A primeira tentativa da Intel de conquistar o mercado de sistemas de 64 bits em massa terminou em fracasso – a curiosa arquitetura Itanium (IA64) em si era incompatível com o ecossistema x86 existente. No entanto, só hoje na história podemos finalmente dar um fim nisso: a empresa interrompeu os últimos embarques de processadores Itanium.
Hoje em dia, o suporte para computação de 64 bits é comum e faz parte de qualquer processador razoavelmente moderno. Mas nem sempre foi assim: no final dos anos 90 e no início dos anos 2000, as limitações impostas pelo 32 bits eram óbvias, mas o mercado de processadores de 64 bits de alto desempenho para servidores e estações de trabalho pertencia à Sun, Silicon Graphics, DEC e IBM. Todos eles tinham arquitetura RISC e não eram compatíveis com x86.

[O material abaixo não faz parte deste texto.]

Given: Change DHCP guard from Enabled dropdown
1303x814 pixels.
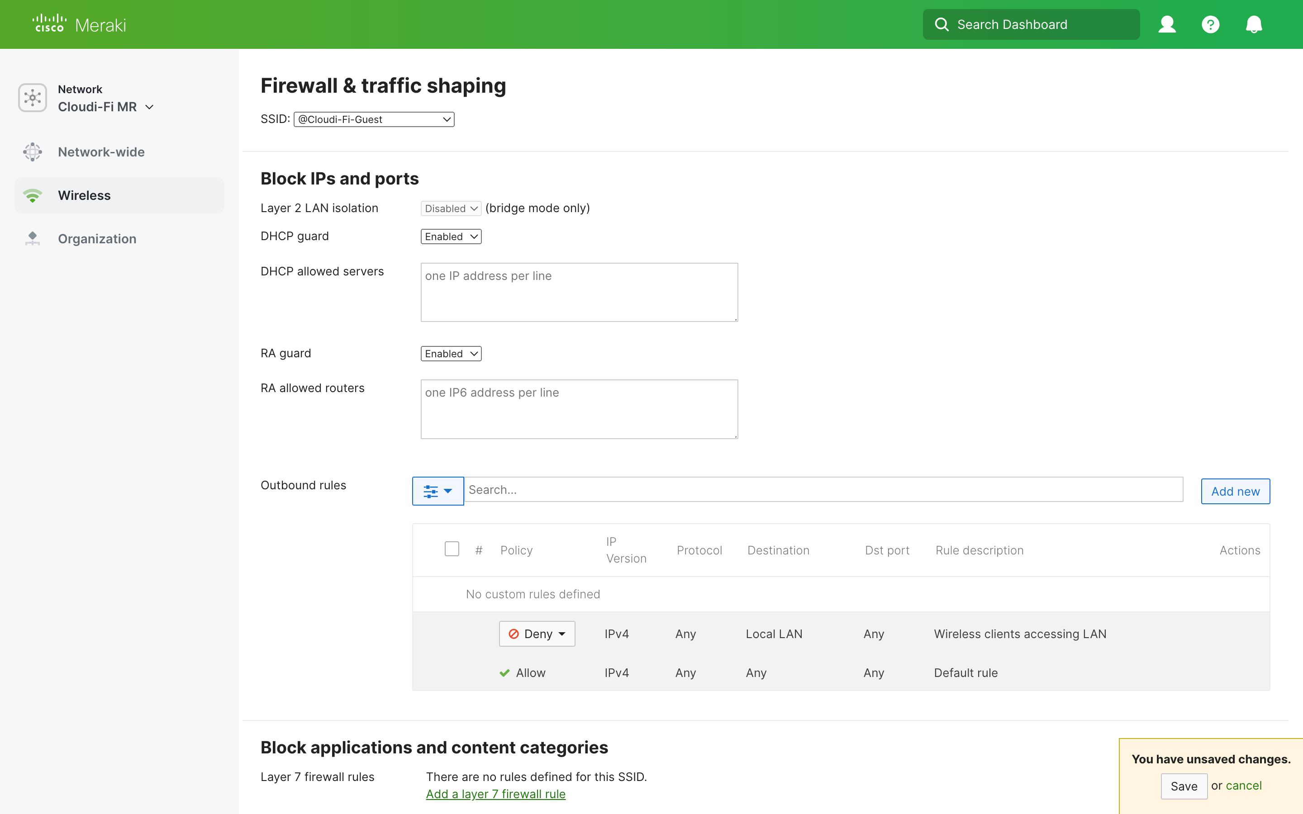Looking at the screenshot, I should pos(450,236).
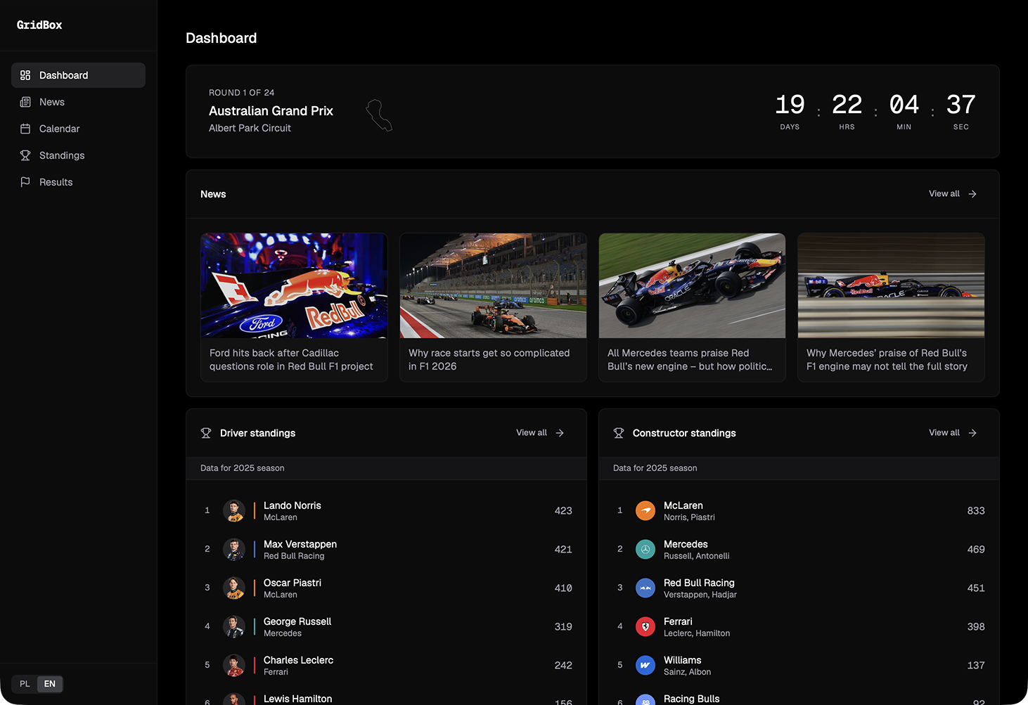Click the Results flag icon in sidebar
This screenshot has height=705, width=1028.
(x=25, y=182)
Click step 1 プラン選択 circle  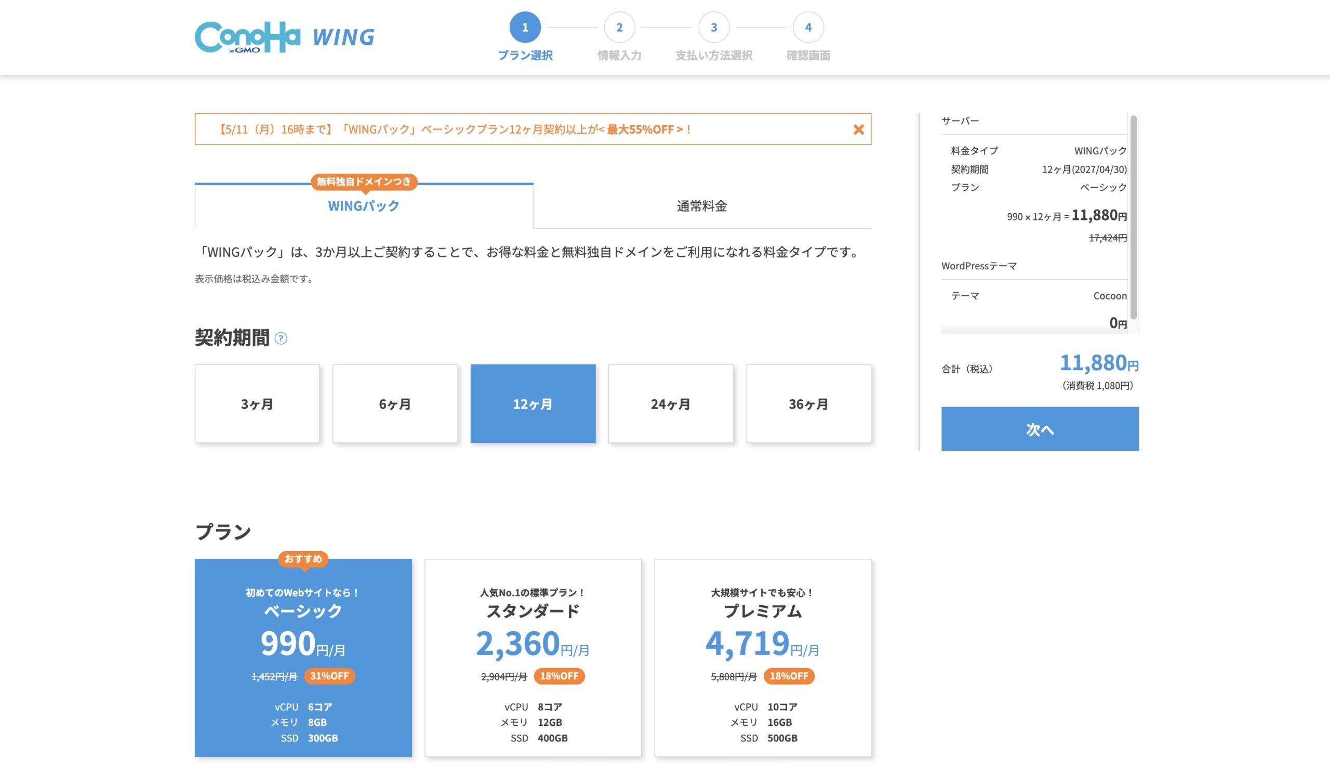(x=525, y=27)
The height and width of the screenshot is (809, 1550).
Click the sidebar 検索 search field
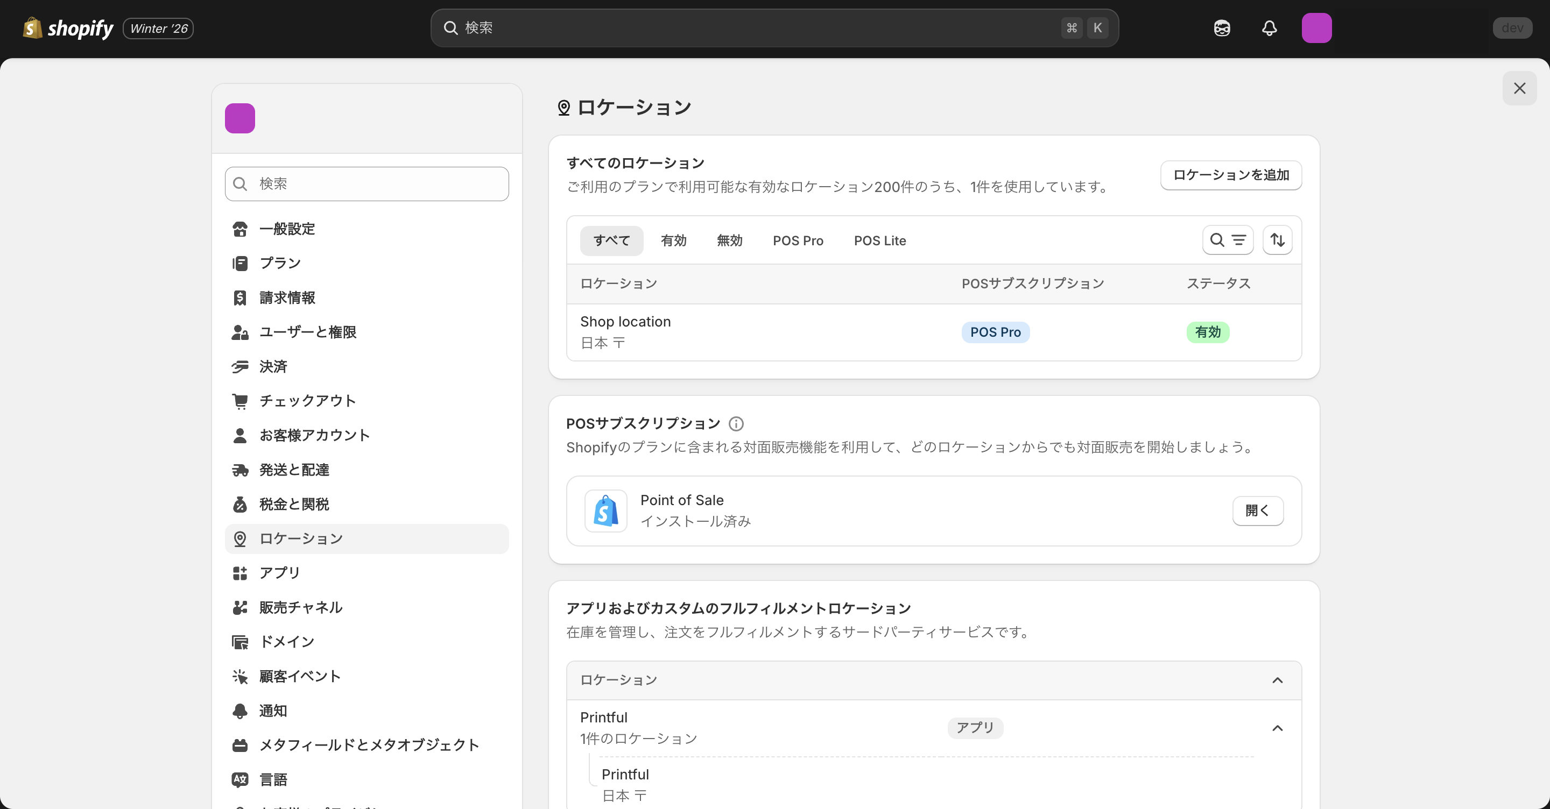pos(366,183)
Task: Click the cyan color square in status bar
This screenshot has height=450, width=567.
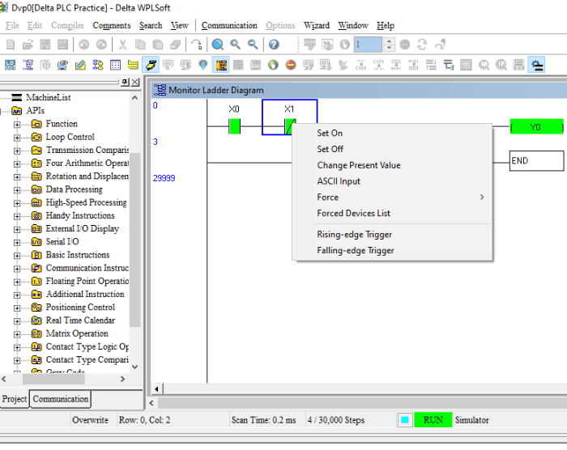Action: tap(404, 420)
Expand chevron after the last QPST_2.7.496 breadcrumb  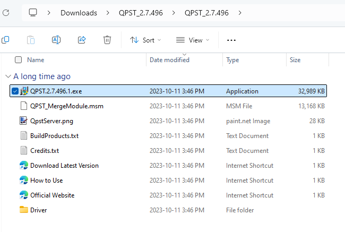click(240, 12)
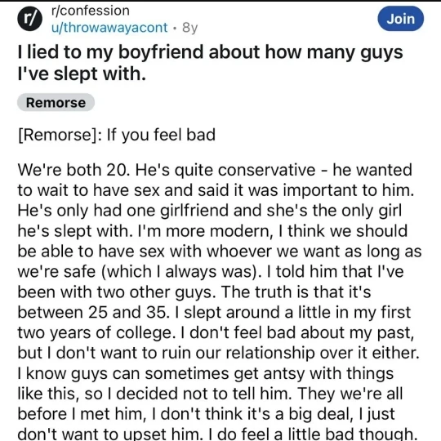Viewport: 441px width, 441px height.
Task: Click the line starting "like this, so I decided"
Action: [210, 394]
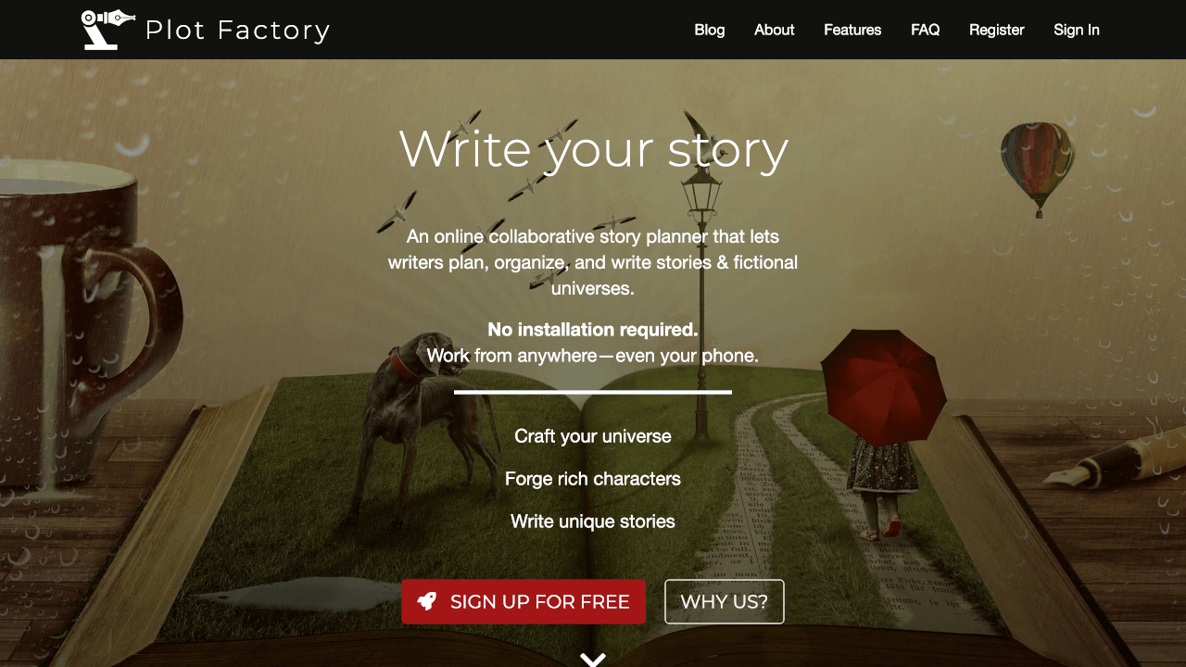This screenshot has width=1186, height=667.
Task: Click the white horizontal divider line
Action: (593, 393)
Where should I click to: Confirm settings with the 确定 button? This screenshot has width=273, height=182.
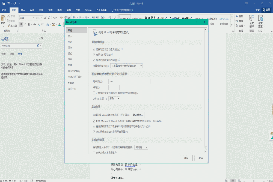click(x=186, y=158)
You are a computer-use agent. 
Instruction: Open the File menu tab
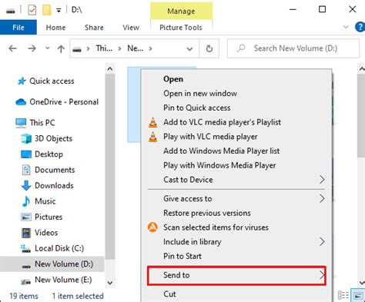pos(18,28)
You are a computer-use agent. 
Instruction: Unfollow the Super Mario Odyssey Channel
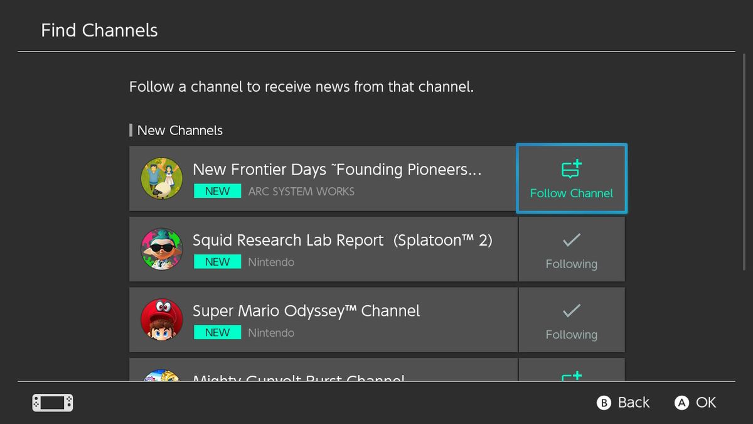571,320
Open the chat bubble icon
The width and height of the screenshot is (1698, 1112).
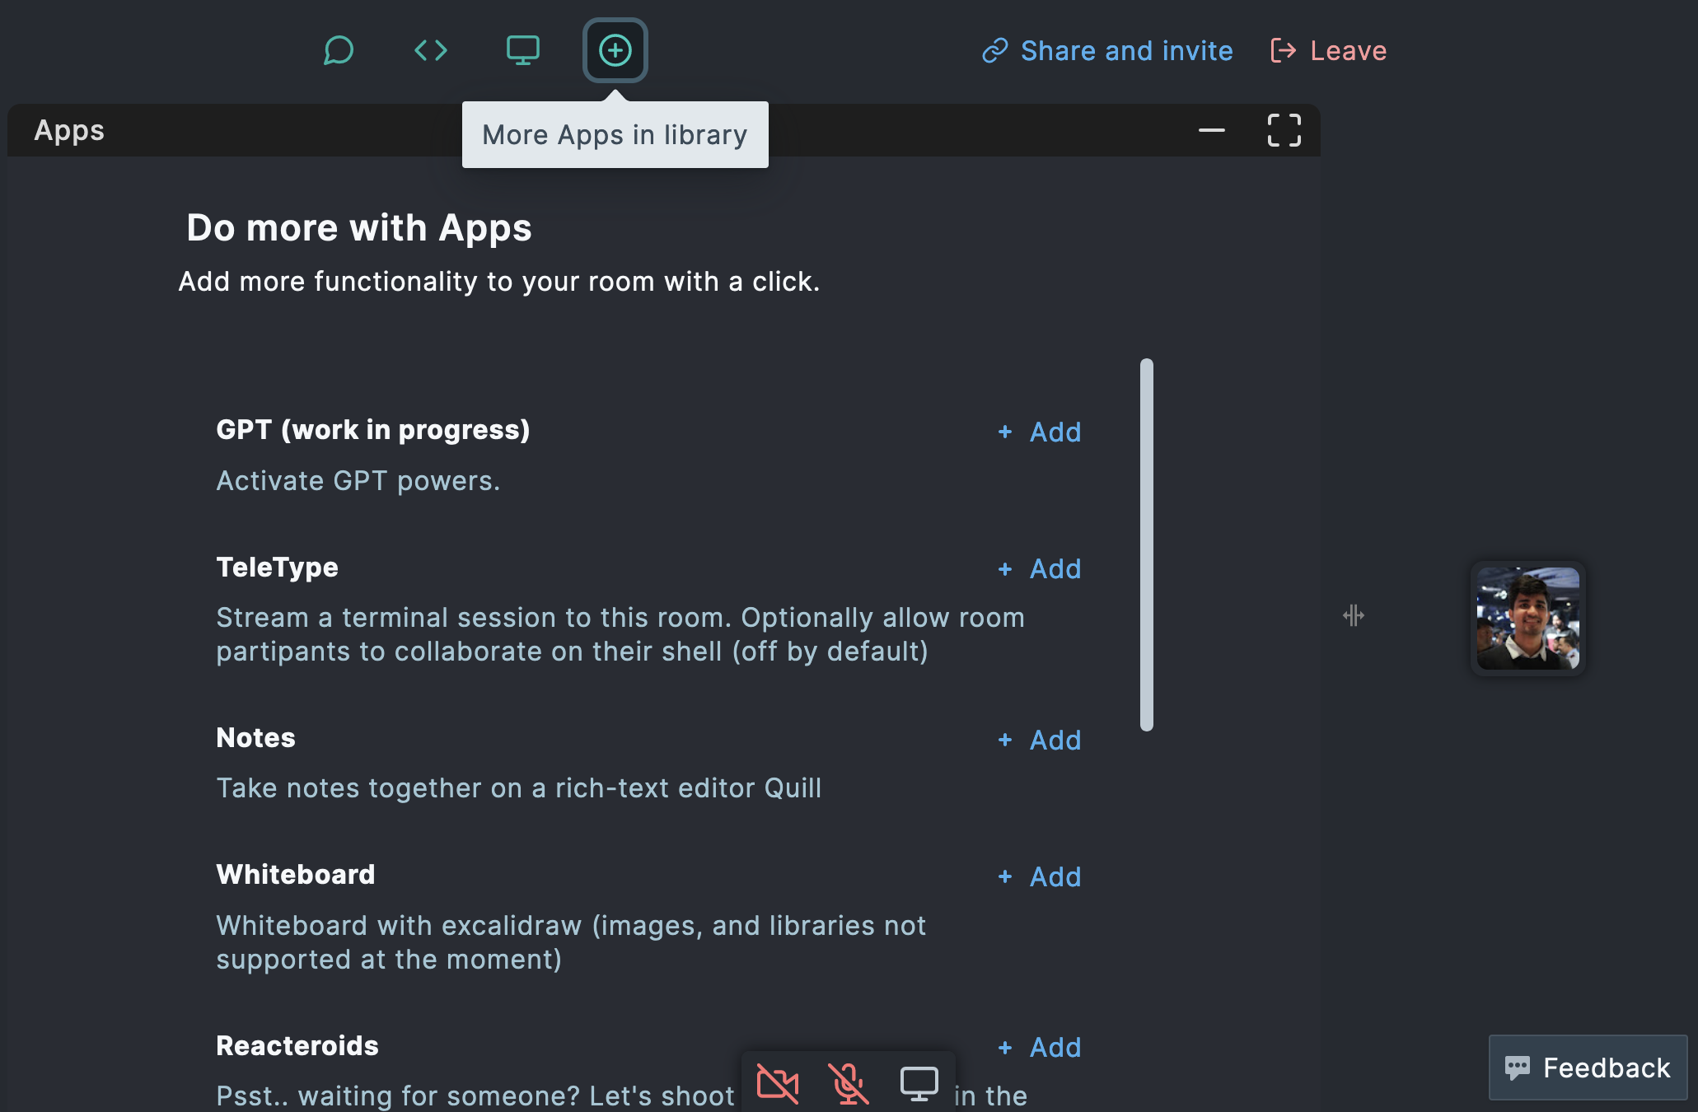click(338, 50)
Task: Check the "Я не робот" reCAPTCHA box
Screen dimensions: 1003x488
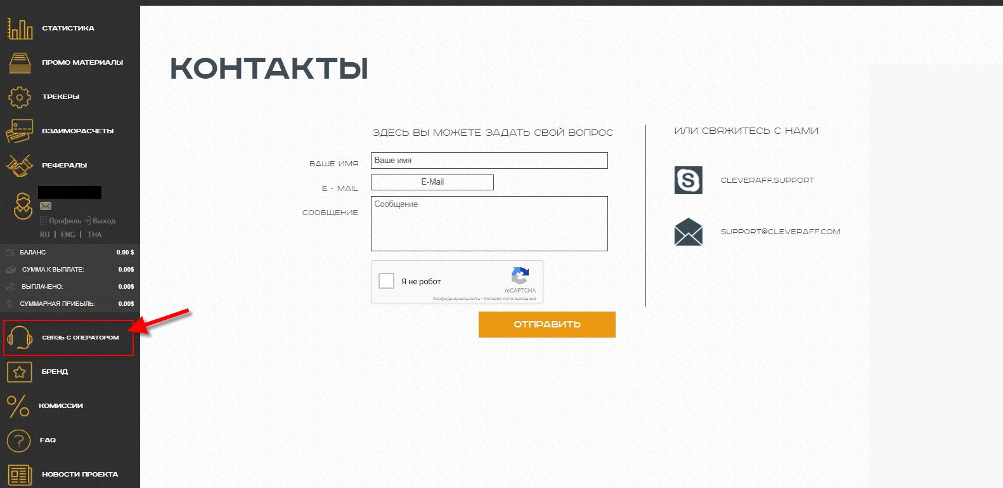Action: [386, 280]
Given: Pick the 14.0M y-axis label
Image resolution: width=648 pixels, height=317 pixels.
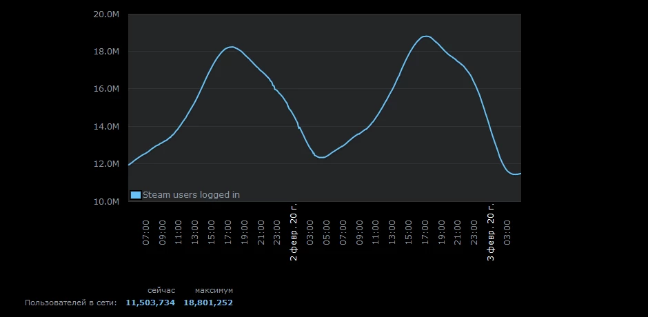Looking at the screenshot, I should click(105, 127).
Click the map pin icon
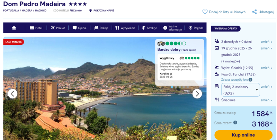The width and height of the screenshot is (277, 140). point(91,11)
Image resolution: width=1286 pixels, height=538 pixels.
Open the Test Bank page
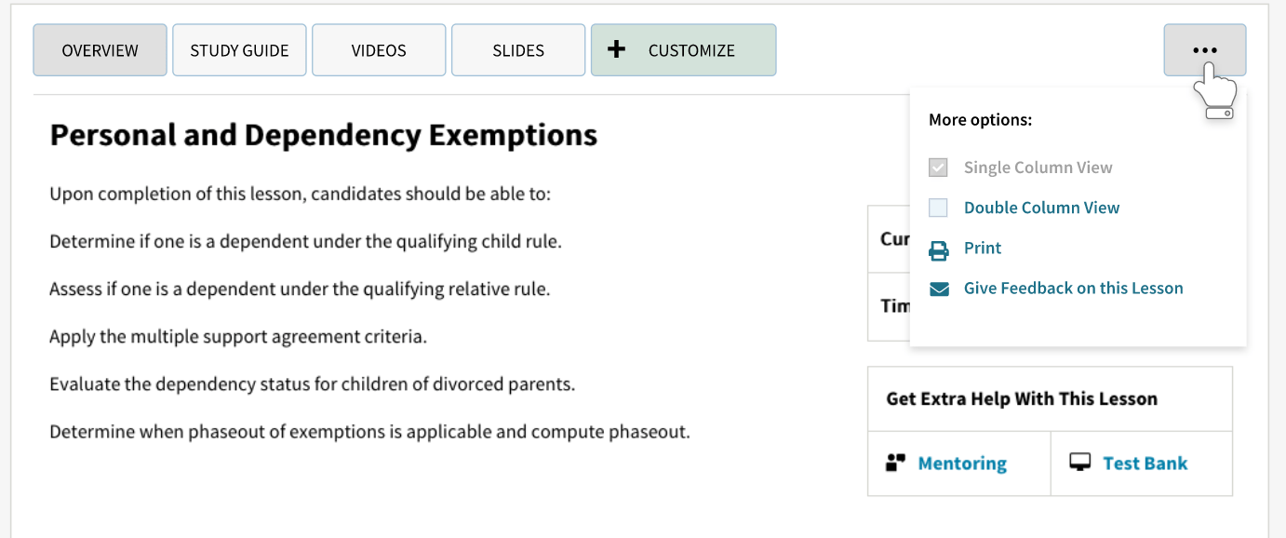[1144, 463]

Fator de forma Itanium: um cruzamento entre o slot Pentium II / III e o PGA / LGA usual
O Itanium, ou IA64, um desenvolvimento conjunto da Intel e da Hewlett-Packard, deveria devolver a essas empresas a liderança no campo de CPUs poderosas. E a aposta foi feita na arquitetura EPIC exclusiva (uma espécie de VLIW) com paralelismo de instruções explícito. O próprio IA64 tinha uma série de vantagens, mas exigia um ajuste fino do software no nível do compilador, uma vez que os processadores EPIC dependem muito dele, e não do agendador de hardware.
Itanium: esperanças brilhantes e dura realidade (linha vermelha)
Abandonar o último permitiu gastar o orçamento liberado para transistores em objetivos mais importantes, de acordo com a Intel e a HP – por exemplo, aumentar o desempenho de cálculos de ponto flutuante. Mas a infraestrutura de software já estava bem desenvolvida quando o Itanium foi anunciado. Ao mesmo tempo, novos softwares de 64 bits ainda precisavam ser criados e, o que é muito mais importante e mais difícil de otimizar da maneira correta, e os softwares já disponíveis nas novas CPUs funcionavam lentamente devido à necessidade do x86 emulação.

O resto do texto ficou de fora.